Perajin Membantah Perak Bisa Akibatkan Minamata

 

SUARA PEMBAHARUAN - YOGYAKARTA - Ketua Kelompok Koperasi Perajin Perak, Sutojo MU, menolak kalau industri perak di Kotagede Yogyakarta dituding sebagai penyebab pencemaran lingkungan. Kerajinan perak, menurutnya, sudah berjalan ratusan tahun atau sejak abad 16. Namun hingga saat ini, tidak ada keluhan apa pun.

Pernyataan itu disampaikan Sutojo menjawab hasil penelitian Kantor Pengendalian Dampak Lingkungan Kota Yogya dan UGM, yang menyatakan wilayah Kotagede terancam penyakit Minamata. "Limbah itu memang ada, tetapi jumlahnya sedikit dan kami menolak jika dikatakan industri perak sebagai ancaman minamata," katanya pekan lalu di Kotagede.

Meski demikian, Sutojo mengakui, pencemaran tersebut kemungkinan besar disebabkan oleh electro fighting yang dipergunakan untuk menyepuh perak. Bahan ini, katanya, mengandung bahan baku berupa apotas dan memang memiliki kandungan merkuri. "Saat ini ada sekitar 30 industri penyepuhan perak. Sedang perajin perak yang masuk koperasi saat ini tinggal ada 108 orang. Kemungkinan pencemaran memang ada, terutama dari penyepuhan perak," katanya.
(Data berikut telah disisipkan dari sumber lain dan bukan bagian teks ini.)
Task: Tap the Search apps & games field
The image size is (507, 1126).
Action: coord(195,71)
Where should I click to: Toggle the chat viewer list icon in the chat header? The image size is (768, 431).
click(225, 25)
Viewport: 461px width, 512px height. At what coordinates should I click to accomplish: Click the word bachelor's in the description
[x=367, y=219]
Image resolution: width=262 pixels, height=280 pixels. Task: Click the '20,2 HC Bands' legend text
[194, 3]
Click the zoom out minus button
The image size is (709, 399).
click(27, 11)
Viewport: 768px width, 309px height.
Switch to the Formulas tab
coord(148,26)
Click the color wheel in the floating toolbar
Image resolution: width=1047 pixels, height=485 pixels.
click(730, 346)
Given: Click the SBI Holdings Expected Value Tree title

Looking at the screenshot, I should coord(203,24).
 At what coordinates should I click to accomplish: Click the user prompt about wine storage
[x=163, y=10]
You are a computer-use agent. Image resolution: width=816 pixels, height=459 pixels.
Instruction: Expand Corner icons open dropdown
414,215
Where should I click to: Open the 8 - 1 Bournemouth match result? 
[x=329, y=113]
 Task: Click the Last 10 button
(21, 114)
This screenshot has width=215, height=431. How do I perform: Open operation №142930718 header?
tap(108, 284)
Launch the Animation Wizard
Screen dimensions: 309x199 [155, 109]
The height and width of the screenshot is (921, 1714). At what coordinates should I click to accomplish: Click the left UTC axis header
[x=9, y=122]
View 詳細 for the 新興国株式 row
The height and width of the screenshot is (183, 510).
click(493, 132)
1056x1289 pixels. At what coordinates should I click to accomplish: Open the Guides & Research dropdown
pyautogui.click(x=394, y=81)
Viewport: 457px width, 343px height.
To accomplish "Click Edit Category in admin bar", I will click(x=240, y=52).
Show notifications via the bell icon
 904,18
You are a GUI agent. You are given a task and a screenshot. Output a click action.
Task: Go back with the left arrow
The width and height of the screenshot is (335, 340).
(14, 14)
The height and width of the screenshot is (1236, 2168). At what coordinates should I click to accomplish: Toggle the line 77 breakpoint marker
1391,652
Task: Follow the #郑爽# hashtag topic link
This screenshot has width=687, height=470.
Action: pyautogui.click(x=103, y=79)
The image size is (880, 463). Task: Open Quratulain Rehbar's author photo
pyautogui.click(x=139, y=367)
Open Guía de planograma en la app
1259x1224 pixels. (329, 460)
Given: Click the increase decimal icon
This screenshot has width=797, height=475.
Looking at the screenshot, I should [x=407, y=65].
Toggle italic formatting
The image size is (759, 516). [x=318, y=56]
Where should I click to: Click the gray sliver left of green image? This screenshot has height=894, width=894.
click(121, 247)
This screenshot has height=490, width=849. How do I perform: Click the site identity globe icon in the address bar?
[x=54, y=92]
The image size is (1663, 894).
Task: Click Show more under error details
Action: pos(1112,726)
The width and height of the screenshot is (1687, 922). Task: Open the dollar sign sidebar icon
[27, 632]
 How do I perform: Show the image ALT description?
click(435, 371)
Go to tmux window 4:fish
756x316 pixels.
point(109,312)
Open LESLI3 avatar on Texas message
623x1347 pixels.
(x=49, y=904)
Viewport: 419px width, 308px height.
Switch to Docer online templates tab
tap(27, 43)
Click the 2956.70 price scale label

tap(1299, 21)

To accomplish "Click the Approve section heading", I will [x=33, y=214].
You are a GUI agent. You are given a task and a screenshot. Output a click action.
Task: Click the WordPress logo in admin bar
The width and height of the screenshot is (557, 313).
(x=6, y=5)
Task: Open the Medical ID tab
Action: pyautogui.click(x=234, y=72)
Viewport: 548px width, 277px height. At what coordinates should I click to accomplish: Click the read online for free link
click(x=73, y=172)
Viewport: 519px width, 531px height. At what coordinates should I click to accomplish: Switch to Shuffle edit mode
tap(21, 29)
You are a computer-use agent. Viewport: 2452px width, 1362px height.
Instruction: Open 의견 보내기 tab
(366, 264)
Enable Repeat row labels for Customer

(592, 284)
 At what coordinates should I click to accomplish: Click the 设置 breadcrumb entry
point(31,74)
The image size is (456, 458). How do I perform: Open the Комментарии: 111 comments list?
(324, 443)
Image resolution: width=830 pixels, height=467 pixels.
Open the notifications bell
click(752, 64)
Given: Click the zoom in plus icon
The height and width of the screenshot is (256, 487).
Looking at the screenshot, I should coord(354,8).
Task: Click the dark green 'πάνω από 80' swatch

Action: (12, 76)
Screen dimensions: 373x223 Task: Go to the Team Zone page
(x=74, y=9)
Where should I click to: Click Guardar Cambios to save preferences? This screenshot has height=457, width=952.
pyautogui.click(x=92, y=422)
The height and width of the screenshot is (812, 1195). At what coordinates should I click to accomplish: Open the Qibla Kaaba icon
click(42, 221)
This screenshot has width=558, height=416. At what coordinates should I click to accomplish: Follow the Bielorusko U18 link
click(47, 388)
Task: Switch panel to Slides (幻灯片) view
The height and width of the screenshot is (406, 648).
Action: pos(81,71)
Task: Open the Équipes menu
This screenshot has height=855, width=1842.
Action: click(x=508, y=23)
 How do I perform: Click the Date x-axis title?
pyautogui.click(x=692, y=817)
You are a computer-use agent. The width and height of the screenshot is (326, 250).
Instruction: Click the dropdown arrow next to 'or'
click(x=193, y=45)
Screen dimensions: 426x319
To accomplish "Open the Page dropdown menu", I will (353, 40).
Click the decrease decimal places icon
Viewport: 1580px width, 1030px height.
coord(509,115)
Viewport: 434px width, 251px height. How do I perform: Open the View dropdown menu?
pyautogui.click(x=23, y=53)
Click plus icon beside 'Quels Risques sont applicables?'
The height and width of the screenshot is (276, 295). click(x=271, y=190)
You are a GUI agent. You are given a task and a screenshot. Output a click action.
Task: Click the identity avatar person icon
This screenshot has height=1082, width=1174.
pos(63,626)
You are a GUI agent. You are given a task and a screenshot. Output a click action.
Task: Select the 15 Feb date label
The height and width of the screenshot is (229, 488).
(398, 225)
Dikatakan, hampir semua indutri perak baik perajin maupun penyepuh saat ini belum memiliki pengolahan limbah yang memadai. Sebab sebagian besar perajin kondisi kritis.

"Kalau ini memang dianggap permasalahan, pemerintahlah yang seharusnya turun langsung dengan membuat tempat pengolahan limbah. Kalau kita disuruh mendiirikan jelas tidak mampu," tegasnya.

Sementara itu, Kasie Pemulihan, Pengawasan dan Evaluasi Kantor Penanggulangan Dampak Lingkungan Kota Yogya, Peter Lawua Asal menegaskan, berdasarkan penelitian yang dilakukan terhadap perusahaan perak yang ada di Kotagede, sebagian besar tidak memiliki pengolahan limbah.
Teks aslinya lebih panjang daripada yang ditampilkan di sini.